* **Problems to solve**
(1) Translate into Spanish this sentence from the article on NHL game officials: "Pare has seen the NHL change markedly since making his debut at age 21."
(2) In the article on NHL game officials, what does Sericolo do as part of his pregame routine?
(3) Reproduce the stretch of the article on NHL game officials from "First period: Caps" through "by both benches.".

* **Selected extract**
▼
This game’s officials vary in experience from 48-year-old Pare, the most-senior linesman in the NHL (27 years, more than 1,800 games) to Kozari, 32, who splits time between the NHL and American Hockey League. O’Halloran, 41, is a 10-year veteran and Sericolo, 37, is in his seventh season.

• • •

Pregame: 1 hour, 23 minutes before faceoff

The crew arrives at the arena around 5:45 p.m. But their preparation began earlier in the day. Three of the officials worked the night before — Kozari in Columbus, Ohio; O’Halloran in Pittsburgh; and Sericolo on Long Island. They get to their Arlington hotel around mid-morning.

A possible point of discussion during lunch is the previous Penguins-Caps game on Feb. 11, which featured several first-period fights. But the officials aren’t overly concerned.

“We’re more game to game,” Sericolo says as he adjusts the laces on his skates. “We don’t really reflect on what happened previously because you can’t ever predetermine what will happen or think what might happen. Will we mention it? Probably. Will it influence us? No.”

Two of 34 NHL linesmen, Sericolo and Pare work together about 10 games a year.

The linesmen are in charge of nearly all the faceoffs — the Penguins-Caps game had 72 — and they call offsides and icing. What they don’t call anymore is the two-line pass, eliminated by the league in an effort to open up the game.

“Physically, it’s a lot more demanding for us because the speed of play has picked up,” Sericolo says. “It’s been unbelievable for hockey.”

Pare has seen the NHL change markedly since making his debut at age 21.

“The players are skating at a faster pace,” says Pare, who lives in Windsor, Ontario. “The biggest difference I see is on the power play. You can watch an old video of a power play, and it’s very static — they move the puck around without any pressure. Now, the penalty killers go after the puck carrier every time to force turnovers and not let them set up.”

The officials’ all have a pregame routine. Pare and Kozari ride stationary bikes, and Sericolo jumps rope. O’Halloran reviews his rule book and goes through stretching exercises. They take the ice at 7:04 p.m.

• • •

First period: Caps 3, Penguins 1

O’Halloran calls the first penalty 4:40 into the game when Penguins defenseman Ric Jackman is whistled for hooking. Naturally, he objects.

“I didn’t do anything,” Jackman protests

“I guess I’m hallucinating again,” O’Halloran replies.

Kozari calls his first penalty at the 14:17 mark when Caps captain Jeff Halpern goes off for interference. This is the first time Kozari, who lives in British Columbia, has worked a game involving the Penguins and Caps, so he expects to be tested by both benches.

“I’ll be the rookie out there tonight,” he says beforehand. “Every call I make, they’ll probably have questions.”

Kozari is in a stretch of 13 AHL and NHL games in 16 days. He made his NHL debut Oct. 15 in St. Louis.

“It’s amazing,” he says. “It was a dream come true to be standing there for the anthem because I had worked a long time to make it to the NHL, and it was finally there that night. I’ll never forget that game.”
▲
* **Data block**
▼
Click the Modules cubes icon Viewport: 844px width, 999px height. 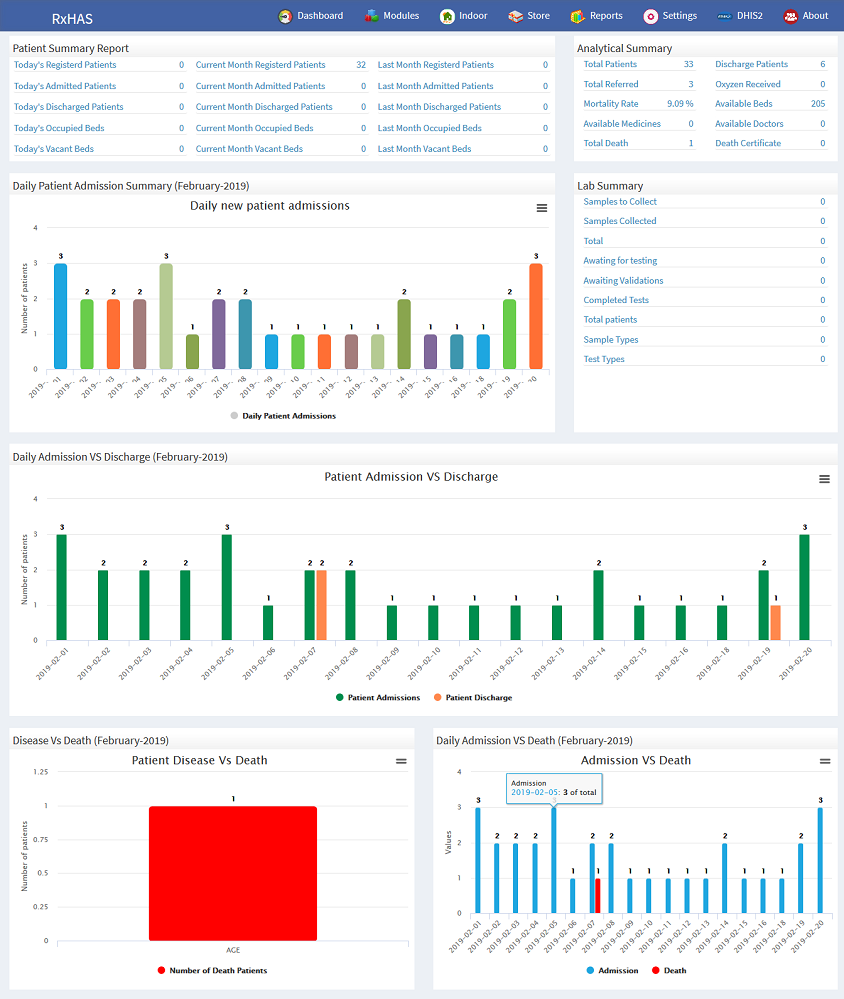pos(372,16)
▲
* **Answers**
(1) Pare ha visto cambiar notablemente la NHL desde que debutó a los 21 años.

(2) He jumps rope.

(3)
First period: Caps 3, Penguins 1

O’Halloran calls the first penalty 4:40 into the game when Penguins defenseman Ric Jackman is whistled for hooking. Naturally, he objects.

“I didn’t do anything,” Jackman protests

“I guess I’m hallucinating again,” O’Halloran replies.

Kozari calls his first penalty at the 14:17 mark when Caps captain Jeff Halpern goes off for interference. This is the first time Kozari, who lives in British Columbia, has worked a game involving the Penguins and Caps, so he expects to be tested by both benches.